◆ Exercise prompt ◆
Format every line of the listing below as a numbered list, leaving out the blank lines.

Stored data entries:
· · · · ·

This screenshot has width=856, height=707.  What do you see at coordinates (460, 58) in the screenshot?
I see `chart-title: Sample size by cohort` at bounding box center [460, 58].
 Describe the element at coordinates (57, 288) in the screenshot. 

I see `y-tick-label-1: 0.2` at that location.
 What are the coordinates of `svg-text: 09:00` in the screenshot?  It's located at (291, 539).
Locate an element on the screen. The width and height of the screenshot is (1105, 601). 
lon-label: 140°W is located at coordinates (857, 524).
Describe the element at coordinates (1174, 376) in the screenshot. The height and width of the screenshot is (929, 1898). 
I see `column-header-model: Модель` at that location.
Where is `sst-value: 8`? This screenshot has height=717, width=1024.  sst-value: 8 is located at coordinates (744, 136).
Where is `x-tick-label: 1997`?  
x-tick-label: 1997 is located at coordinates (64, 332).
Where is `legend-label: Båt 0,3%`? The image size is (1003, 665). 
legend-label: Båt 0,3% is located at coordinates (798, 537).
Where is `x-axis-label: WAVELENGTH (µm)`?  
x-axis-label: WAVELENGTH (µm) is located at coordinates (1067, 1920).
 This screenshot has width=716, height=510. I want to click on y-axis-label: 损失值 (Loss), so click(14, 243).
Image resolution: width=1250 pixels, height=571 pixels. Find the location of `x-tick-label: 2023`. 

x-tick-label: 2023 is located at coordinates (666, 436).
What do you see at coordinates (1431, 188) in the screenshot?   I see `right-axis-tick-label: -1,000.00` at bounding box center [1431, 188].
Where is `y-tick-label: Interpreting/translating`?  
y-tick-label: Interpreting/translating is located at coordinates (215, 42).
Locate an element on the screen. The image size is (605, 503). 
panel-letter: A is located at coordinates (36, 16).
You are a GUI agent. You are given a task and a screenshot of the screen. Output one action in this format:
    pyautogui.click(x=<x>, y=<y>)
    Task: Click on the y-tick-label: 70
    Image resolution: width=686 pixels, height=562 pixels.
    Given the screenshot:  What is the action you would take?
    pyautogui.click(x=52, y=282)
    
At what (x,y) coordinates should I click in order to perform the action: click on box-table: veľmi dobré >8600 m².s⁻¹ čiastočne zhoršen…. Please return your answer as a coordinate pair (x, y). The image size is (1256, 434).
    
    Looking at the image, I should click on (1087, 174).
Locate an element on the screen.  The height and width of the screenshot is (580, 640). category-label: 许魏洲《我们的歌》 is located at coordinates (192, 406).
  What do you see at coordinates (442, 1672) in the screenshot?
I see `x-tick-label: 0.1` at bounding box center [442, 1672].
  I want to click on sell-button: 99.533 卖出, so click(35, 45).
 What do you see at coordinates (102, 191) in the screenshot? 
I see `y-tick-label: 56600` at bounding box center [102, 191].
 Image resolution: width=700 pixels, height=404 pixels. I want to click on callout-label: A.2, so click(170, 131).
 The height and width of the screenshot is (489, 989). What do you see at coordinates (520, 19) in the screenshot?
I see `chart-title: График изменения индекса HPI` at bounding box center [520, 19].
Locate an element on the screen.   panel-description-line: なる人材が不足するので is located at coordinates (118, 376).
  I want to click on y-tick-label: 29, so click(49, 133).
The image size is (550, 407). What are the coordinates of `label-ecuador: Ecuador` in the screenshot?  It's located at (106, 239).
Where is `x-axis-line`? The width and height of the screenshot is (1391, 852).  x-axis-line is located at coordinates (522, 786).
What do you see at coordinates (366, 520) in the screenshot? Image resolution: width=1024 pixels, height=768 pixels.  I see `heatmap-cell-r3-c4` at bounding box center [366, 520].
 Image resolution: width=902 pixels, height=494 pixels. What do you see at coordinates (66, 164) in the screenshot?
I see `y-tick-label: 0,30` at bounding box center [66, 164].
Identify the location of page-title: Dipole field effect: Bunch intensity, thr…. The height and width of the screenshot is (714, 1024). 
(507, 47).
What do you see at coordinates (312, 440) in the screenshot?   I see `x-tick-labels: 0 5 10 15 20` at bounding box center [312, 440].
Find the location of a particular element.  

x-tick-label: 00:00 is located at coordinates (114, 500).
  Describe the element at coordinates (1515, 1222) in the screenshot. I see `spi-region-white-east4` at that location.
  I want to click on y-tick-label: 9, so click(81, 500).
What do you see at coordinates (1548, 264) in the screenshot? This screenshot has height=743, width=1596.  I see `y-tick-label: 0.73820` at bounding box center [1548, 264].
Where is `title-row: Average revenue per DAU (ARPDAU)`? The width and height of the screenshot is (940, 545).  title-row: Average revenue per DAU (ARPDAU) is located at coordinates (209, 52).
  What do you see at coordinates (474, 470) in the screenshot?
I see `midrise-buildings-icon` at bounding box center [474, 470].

· · · · ·

◆ Result of the task ◆
1. This screenshot has width=856, height=707.  What do you see at coordinates (460, 58) in the screenshot?
2. I see `chart-title: Sample size by cohort` at bounding box center [460, 58].
3.  Describe the element at coordinates (57, 288) in the screenshot. 
4. I see `y-tick-label-1: 0.2` at that location.
5.  What are the coordinates of `svg-text: 09:00` in the screenshot?  It's located at (291, 539).
6. Locate an element on the screen. The width and height of the screenshot is (1105, 601). 
7. lon-label: 140°W is located at coordinates (857, 524).
8. Describe the element at coordinates (1174, 376) in the screenshot. The height and width of the screenshot is (929, 1898). 
9. I see `column-header-model: Модель` at that location.
10. Where is `sst-value: 8`? This screenshot has height=717, width=1024.  sst-value: 8 is located at coordinates (744, 136).
11. Where is `x-tick-label: 1997`?  
12. x-tick-label: 1997 is located at coordinates (64, 332).
13. Where is `legend-label: Båt 0,3%`? The image size is (1003, 665). 
14. legend-label: Båt 0,3% is located at coordinates (798, 537).
15. Where is `x-axis-label: WAVELENGTH (µm)`?  
16. x-axis-label: WAVELENGTH (µm) is located at coordinates (1067, 1920).
17.  This screenshot has width=716, height=510. I want to click on y-axis-label: 损失值 (Loss), so click(14, 243).
18. Image resolution: width=1250 pixels, height=571 pixels. Find the location of `x-tick-label: 2023`. 
19. x-tick-label: 2023 is located at coordinates (666, 436).
20. What do you see at coordinates (1431, 188) in the screenshot?   I see `right-axis-tick-label: -1,000.00` at bounding box center [1431, 188].
21. Where is `y-tick-label: Interpreting/translating`?  
22. y-tick-label: Interpreting/translating is located at coordinates (215, 42).
23. Locate an element on the screen. The image size is (605, 503). 
24. panel-letter: A is located at coordinates (36, 16).
25. You are a GUI agent. You are given a task and a screenshot of the screen. Output one action in this format:
26.     pyautogui.click(x=<x>, y=<y>)
27.     Task: Click on the y-tick-label: 70
28.     Image resolution: width=686 pixels, height=562 pixels.
29.     Given the screenshot:  What is the action you would take?
30.     pyautogui.click(x=52, y=282)
31. At what (x,y) coordinates should I click in order to perform the action: click on box-table: veľmi dobré >8600 m².s⁻¹ čiastočne zhoršen…. Please return your answer as a coordinate pair (x, y). The image size is (1256, 434).
32.     Looking at the image, I should click on (1087, 174).
33. Locate an element on the screen.  The height and width of the screenshot is (580, 640). category-label: 许魏洲《我们的歌》 is located at coordinates (192, 406).
34.   What do you see at coordinates (442, 1672) in the screenshot?
35. I see `x-tick-label: 0.1` at bounding box center [442, 1672].
36.   I want to click on sell-button: 99.533 卖出, so click(35, 45).
37.  What do you see at coordinates (102, 191) in the screenshot? 
38. I see `y-tick-label: 56600` at bounding box center [102, 191].
39.  Image resolution: width=700 pixels, height=404 pixels. I want to click on callout-label: A.2, so click(170, 131).
40.  The height and width of the screenshot is (489, 989). What do you see at coordinates (520, 19) in the screenshot?
41. I see `chart-title: График изменения индекса HPI` at bounding box center [520, 19].
42. Locate an element on the screen.   panel-description-line: なる人材が不足するので is located at coordinates (118, 376).
43.   I want to click on y-tick-label: 29, so click(49, 133).
44. The image size is (550, 407). What are the coordinates of `label-ecuador: Ecuador` in the screenshot?  It's located at (106, 239).
45. Where is `x-axis-line`? The width and height of the screenshot is (1391, 852).  x-axis-line is located at coordinates (522, 786).
46. What do you see at coordinates (366, 520) in the screenshot? Image resolution: width=1024 pixels, height=768 pixels.  I see `heatmap-cell-r3-c4` at bounding box center [366, 520].
47.  Image resolution: width=902 pixels, height=494 pixels. What do you see at coordinates (66, 164) in the screenshot?
48. I see `y-tick-label: 0,30` at bounding box center [66, 164].
49. Identify the location of page-title: Dipole field effect: Bunch intensity, thr…. The height and width of the screenshot is (714, 1024). 
50. (507, 47).
51. What do you see at coordinates (312, 440) in the screenshot?   I see `x-tick-labels: 0 5 10 15 20` at bounding box center [312, 440].
52. Find the location of a particular element.  
53. x-tick-label: 00:00 is located at coordinates (114, 500).
54.   Describe the element at coordinates (1515, 1222) in the screenshot. I see `spi-region-white-east4` at that location.
55.   I want to click on y-tick-label: 9, so click(81, 500).
56. What do you see at coordinates (1548, 264) in the screenshot? This screenshot has height=743, width=1596.  I see `y-tick-label: 0.73820` at bounding box center [1548, 264].
57. Where is `title-row: Average revenue per DAU (ARPDAU)`? The width and height of the screenshot is (940, 545).  title-row: Average revenue per DAU (ARPDAU) is located at coordinates (209, 52).
58.   What do you see at coordinates (474, 470) in the screenshot?
59. I see `midrise-buildings-icon` at bounding box center [474, 470].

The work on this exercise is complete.